### PROBLEM DETAILS:
All records are to be restated exactly, each line as it reads.
GIVEN ENTRIES Start Marker
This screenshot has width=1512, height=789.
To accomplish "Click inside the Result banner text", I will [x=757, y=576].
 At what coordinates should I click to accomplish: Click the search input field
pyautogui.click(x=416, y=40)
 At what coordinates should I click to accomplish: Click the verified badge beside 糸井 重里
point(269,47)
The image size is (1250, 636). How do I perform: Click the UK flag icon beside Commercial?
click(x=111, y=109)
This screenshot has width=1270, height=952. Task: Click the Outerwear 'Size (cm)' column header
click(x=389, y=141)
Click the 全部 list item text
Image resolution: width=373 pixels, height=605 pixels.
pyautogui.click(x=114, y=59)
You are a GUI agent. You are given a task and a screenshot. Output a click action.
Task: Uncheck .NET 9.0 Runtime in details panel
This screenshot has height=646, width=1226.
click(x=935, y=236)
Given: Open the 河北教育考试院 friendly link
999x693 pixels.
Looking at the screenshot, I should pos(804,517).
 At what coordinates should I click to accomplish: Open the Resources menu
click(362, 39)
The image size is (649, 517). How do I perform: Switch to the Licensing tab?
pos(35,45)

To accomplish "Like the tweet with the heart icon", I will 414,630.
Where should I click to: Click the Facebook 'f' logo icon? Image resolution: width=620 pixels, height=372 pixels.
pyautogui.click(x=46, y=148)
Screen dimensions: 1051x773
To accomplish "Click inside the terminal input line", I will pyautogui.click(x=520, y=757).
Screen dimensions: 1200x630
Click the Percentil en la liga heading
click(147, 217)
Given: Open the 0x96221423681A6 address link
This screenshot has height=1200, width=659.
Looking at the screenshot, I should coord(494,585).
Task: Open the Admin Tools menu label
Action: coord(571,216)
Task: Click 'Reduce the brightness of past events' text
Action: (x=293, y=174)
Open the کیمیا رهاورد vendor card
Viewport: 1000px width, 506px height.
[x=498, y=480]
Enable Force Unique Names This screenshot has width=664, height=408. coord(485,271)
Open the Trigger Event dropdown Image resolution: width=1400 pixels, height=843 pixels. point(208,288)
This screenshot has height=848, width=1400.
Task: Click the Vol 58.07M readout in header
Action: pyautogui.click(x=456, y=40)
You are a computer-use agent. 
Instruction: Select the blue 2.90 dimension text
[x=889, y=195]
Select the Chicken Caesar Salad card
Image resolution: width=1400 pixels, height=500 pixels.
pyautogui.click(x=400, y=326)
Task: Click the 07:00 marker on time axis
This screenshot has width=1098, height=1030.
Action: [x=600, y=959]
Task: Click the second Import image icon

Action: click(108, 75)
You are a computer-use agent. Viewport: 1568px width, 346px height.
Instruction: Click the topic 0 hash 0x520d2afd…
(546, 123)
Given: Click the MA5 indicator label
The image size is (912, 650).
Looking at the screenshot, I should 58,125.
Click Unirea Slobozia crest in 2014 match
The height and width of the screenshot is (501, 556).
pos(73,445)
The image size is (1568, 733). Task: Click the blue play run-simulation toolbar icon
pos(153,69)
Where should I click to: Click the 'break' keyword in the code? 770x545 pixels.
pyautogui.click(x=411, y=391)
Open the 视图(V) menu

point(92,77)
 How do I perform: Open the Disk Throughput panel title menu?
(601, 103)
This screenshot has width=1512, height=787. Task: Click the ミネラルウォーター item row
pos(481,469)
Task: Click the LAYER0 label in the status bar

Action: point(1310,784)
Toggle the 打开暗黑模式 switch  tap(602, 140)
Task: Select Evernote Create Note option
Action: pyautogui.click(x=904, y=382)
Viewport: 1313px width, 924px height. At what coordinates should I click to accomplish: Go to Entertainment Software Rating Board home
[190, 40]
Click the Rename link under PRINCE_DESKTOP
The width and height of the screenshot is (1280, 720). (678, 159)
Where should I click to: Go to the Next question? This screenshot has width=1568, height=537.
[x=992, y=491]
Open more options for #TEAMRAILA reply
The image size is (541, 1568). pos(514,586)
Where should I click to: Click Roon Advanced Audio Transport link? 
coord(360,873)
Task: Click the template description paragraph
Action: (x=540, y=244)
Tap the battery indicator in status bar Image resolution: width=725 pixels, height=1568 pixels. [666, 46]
GIVEN ENTRIES End Marker
### SOLVED EXERCISE:
This screenshot has width=1512, height=789.
To accomplish "Click inside the Result banner text", I will [x=757, y=576].
 At what coordinates should I click to accomplish: Click the search input field
pyautogui.click(x=416, y=40)
 At what coordinates should I click to accomplish: Click the verified badge beside 糸井 重里
point(269,47)
The image size is (1250, 636). How do I perform: Click the UK flag icon beside Commercial?
click(x=111, y=109)
This screenshot has width=1270, height=952. Task: Click the Outerwear 'Size (cm)' column header
click(x=389, y=141)
Click the 全部 list item text
Image resolution: width=373 pixels, height=605 pixels.
pyautogui.click(x=114, y=59)
You are a GUI agent. You are given a task and a screenshot. Output a click action.
Task: Uncheck .NET 9.0 Runtime in details panel
This screenshot has height=646, width=1226.
click(x=935, y=236)
Given: Open the 河北教育考试院 friendly link
999x693 pixels.
Looking at the screenshot, I should pos(804,517).
 At what coordinates should I click to accomplish: Open the Resources menu
click(362, 39)
The image size is (649, 517). How do I perform: Switch to the Licensing tab?
pos(35,45)

To accomplish "Like the tweet with the heart icon", I will 414,630.
Where should I click to: Click the Facebook 'f' logo icon? Image resolution: width=620 pixels, height=372 pixels.
pyautogui.click(x=46, y=148)
Screen dimensions: 1051x773
To accomplish "Click inside the terminal input line", I will pyautogui.click(x=520, y=757).
Screen dimensions: 1200x630
Click the Percentil en la liga heading
click(147, 217)
Given: Open the 0x96221423681A6 address link
This screenshot has height=1200, width=659.
Looking at the screenshot, I should coord(494,585).
Task: Open the Admin Tools menu label
Action: coord(571,216)
Task: Click 'Reduce the brightness of past events' text
Action: (x=293, y=174)
Open the کیمیا رهاورد vendor card
Viewport: 1000px width, 506px height.
[x=498, y=480]
Enable Force Unique Names This screenshot has width=664, height=408. coord(485,271)
Open the Trigger Event dropdown Image resolution: width=1400 pixels, height=843 pixels. point(208,288)
This screenshot has height=848, width=1400.
Task: Click the Vol 58.07M readout in header
Action: pyautogui.click(x=456, y=40)
You are a computer-use agent. 
Instruction: Select the blue 2.90 dimension text
[x=889, y=195]
Select the Chicken Caesar Salad card
Image resolution: width=1400 pixels, height=500 pixels.
pyautogui.click(x=400, y=326)
Task: Click the 07:00 marker on time axis
This screenshot has width=1098, height=1030.
Action: [x=600, y=959]
Task: Click the second Import image icon

Action: click(108, 75)
You are a computer-use agent. Viewport: 1568px width, 346px height.
Instruction: Click the topic 0 hash 0x520d2afd…
(546, 123)
Given: Click the MA5 indicator label
The image size is (912, 650).
Looking at the screenshot, I should 58,125.
Click Unirea Slobozia crest in 2014 match
The height and width of the screenshot is (501, 556).
pos(73,445)
The image size is (1568, 733). Task: Click the blue play run-simulation toolbar icon
pos(153,69)
Where should I click to: Click the 'break' keyword in the code? 770x545 pixels.
pyautogui.click(x=411, y=391)
Open the 视图(V) menu

point(92,77)
 How do I perform: Open the Disk Throughput panel title menu?
(601, 103)
This screenshot has width=1512, height=787. Task: Click the ミネラルウォーター item row
pos(481,469)
Task: Click the LAYER0 label in the status bar

Action: point(1310,784)
Toggle the 打开暗黑模式 switch  tap(602, 140)
Task: Select Evernote Create Note option
Action: pyautogui.click(x=904, y=382)
Viewport: 1313px width, 924px height. At what coordinates should I click to accomplish: Go to Entertainment Software Rating Board home
[190, 40]
Click the Rename link under PRINCE_DESKTOP
The width and height of the screenshot is (1280, 720). (678, 159)
Where should I click to: Go to the Next question? This screenshot has width=1568, height=537.
[x=992, y=491]
Open more options for #TEAMRAILA reply
The image size is (541, 1568). pos(514,586)
Where should I click to: Click Roon Advanced Audio Transport link? 
coord(360,873)
Task: Click the template description paragraph
Action: (x=540, y=244)
Tap the battery indicator in status bar Image resolution: width=725 pixels, height=1568 pixels. [666, 46]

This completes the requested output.